== WORK TO DO ==
a) Retype the homenet-ubuntu1 node page word for word, between "[!danger] Critical Infrastructure" and "and database availability.", inclusive.
b) Extend the homenet-ubuntu1 node page, picking up after its final sentence.

Node 201 (Manager) - homenet-ubuntu1¶

[!danger] Critical Infrastructure Node This is the Swarm Manager and hosts all critical data layer services. Failure of this node affects cluster management and database availability.

Node Information¶

Property	Value
Hostname	homenet-ubuntu1
IP Address	100.1.100.201
Role	Manager (Leader)
Node ID	`y8yu1d46pv8gh8w4v7cyzi4cj`
Status	✅ Active / Ready
Availability	Active

Hardware Resources¶

Resource	Allocation
CPUs	8 cores
Memory	10GB RAM
Hypervisor	Proxmox-1 (100.1.100.10)
OS	Ubuntu 24.04.3 LTS
Docker	29.1.3
Architecture	x86_64

Node Labels¶

This node hosts critical infrastructure services via the following labels:

homenet.elastic_stack: "true"         # Elasticsearch & Logstash
homenet.influx: "true"                # InfluxDB time-series DB
homenet.mariadb: "true"               # Primary SQL database
homenet.redis: "true"                 # Cache layer
homenet.crm: "true"                   # EspoCRM
swarmpit.db-data: "true"              # Swarmpit persistence
swarmpit.influx-data: "true"          # Swarmpit metrics
traefik-public.traefik-public-certificates: "true"  # SSL certificates

Hosted Services¶

Critical Data Layer (Stack: homenet1)¶

[!warning] ELK Stack Offline Elasticsearch and Logstash are currently scaled to 0/0. See [[06-Troubleshooting/ELK-Stack-Offline|ELK Stack Investigation]]

Service	Status	Port(s)	Purpose
Elasticsearch	❌ 0/0	9200	Log storage
Logstash	❌ 0/0	6514, 10514	Log processing
Logstash-cacher	❌ 0/0	12201 (GELF)	Log aggregation
InfluxDB	✅ 1/1	8086	Time-series metrics
MariaDB	✅ 1/1	3006	SQL database
PostgreSQL 13	✅ 1/1	-	PostgreSQL database
Redis	✅ 1/1	-	Cache/queue

Access & Management Services¶

Service	Status	Port(s)	Purpose
Traefik	✅ 1/1	80, 443, 8080	Reverse proxy & SSL
Prometheus	✅ 1/1	9090	Metrics collection
Grafana	✅ 1/1	3010	Metrics visualization

CRM Stack¶

Service	Status	Purpose
EspoCRM	✅ 5/5	Customer relationship management
CRM MariaDB	✅ 1/1	CRM database

Cluster Management (Swarmpit)¶

Service	Status	Purpose
Swarmpit UI	✅ 1/1	Cluster management interface
CouchDB	✅ 1/1	Swarmpit config storage
Swarmpit InfluxDB	✅ 1/1	Swarmpit metrics

Service Placement Strategy¶

This node hosts services requiring: - High availability (manager node, less likely to be drained) - Persistent data (databases, metrics stores) - Centralized logging (ELK stack - when restored) - SSL certificates (Traefik Let's Encrypt storage)

== DATASET CONTENT ==
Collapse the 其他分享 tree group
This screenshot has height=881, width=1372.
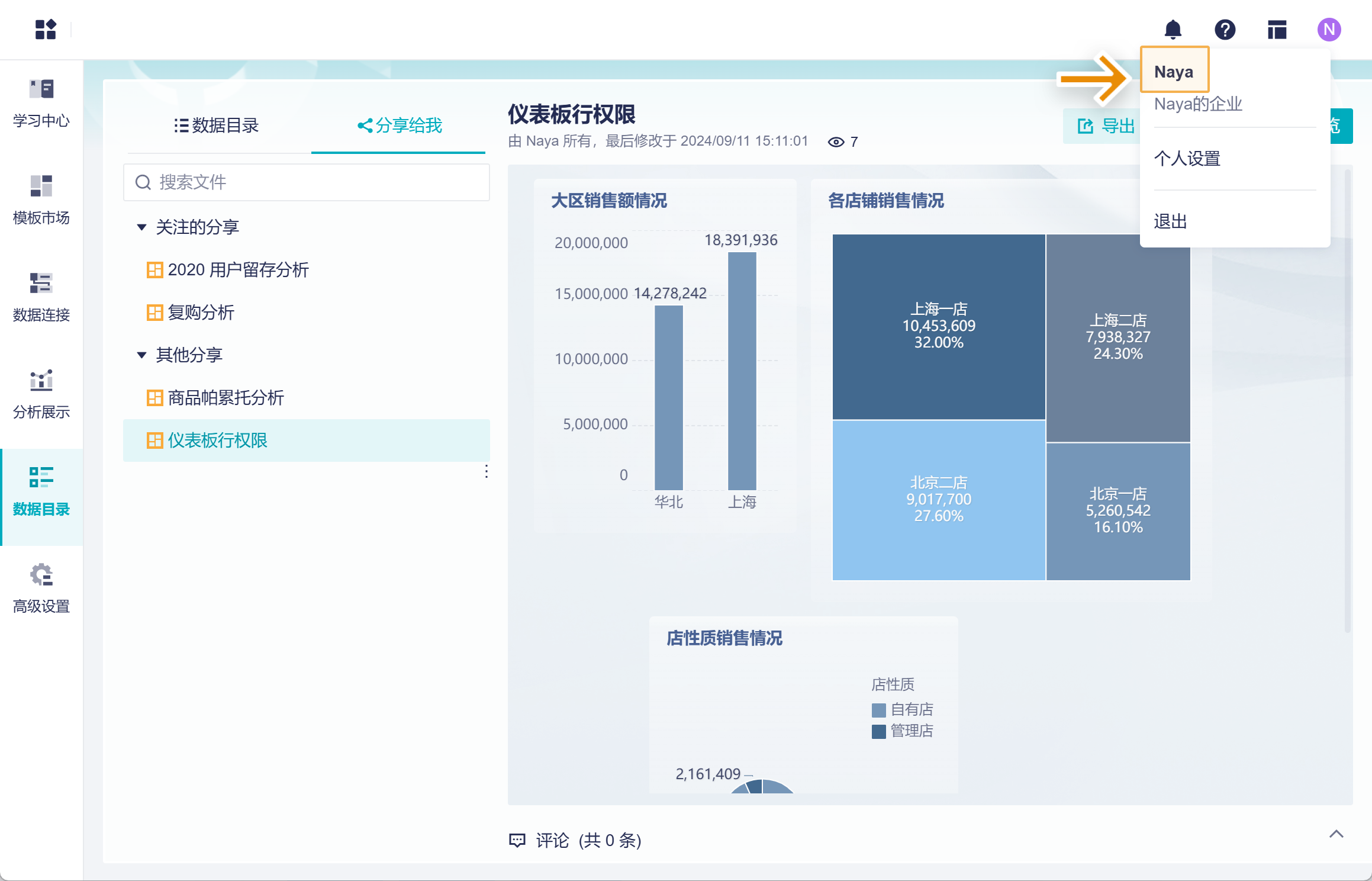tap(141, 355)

== TASK-BY-TASK RESULTS ==
a)
[!danger] Critical Infrastructure Node This is the Swarm Manager and hosts all critical data layer services. Failure of this node affects cluster management and database availability.

b)
Storage Mounts¶

NFS Mounts (from 100.1.100.199)¶

Mount Point	NFS Share	Size	Usage	Purpose
`/nfs_data`	/HomeNetServices	3.0T	92%	Service data
`/nfs_media`	/SharedStuff	3.0T	92%	Media library
`/nfs_cams`	/CameraFootage	69G	40%	Camera recordings
`/nfs_personal`	/PersonalData	503G	76%	Personal files

Local Volumes¶

Critical data stored in /homenet_data/ (symlinked to /nfs_data): - influx-2.1.1/ - InfluxDB data - mariadb/ - MariaDB databases - postgresql/ - PostgreSQL data - elasticsearch/ - Elasticsearch indices (when active) - swarmpit/ - Swarmpit persistence

Network Configuration¶

Overlay Networks¶

homenet - Primary service network
traefik-public - Reverse proxy network
elastic - Elasticsearch cluster
logs-network - Log aggregation
swarmpit_net - Cluster management

DNS Configuration¶

Primary DNS: 100.1.100.11 (Pi DNS) Current: Using systemd-resolved stub (127.0.0.53)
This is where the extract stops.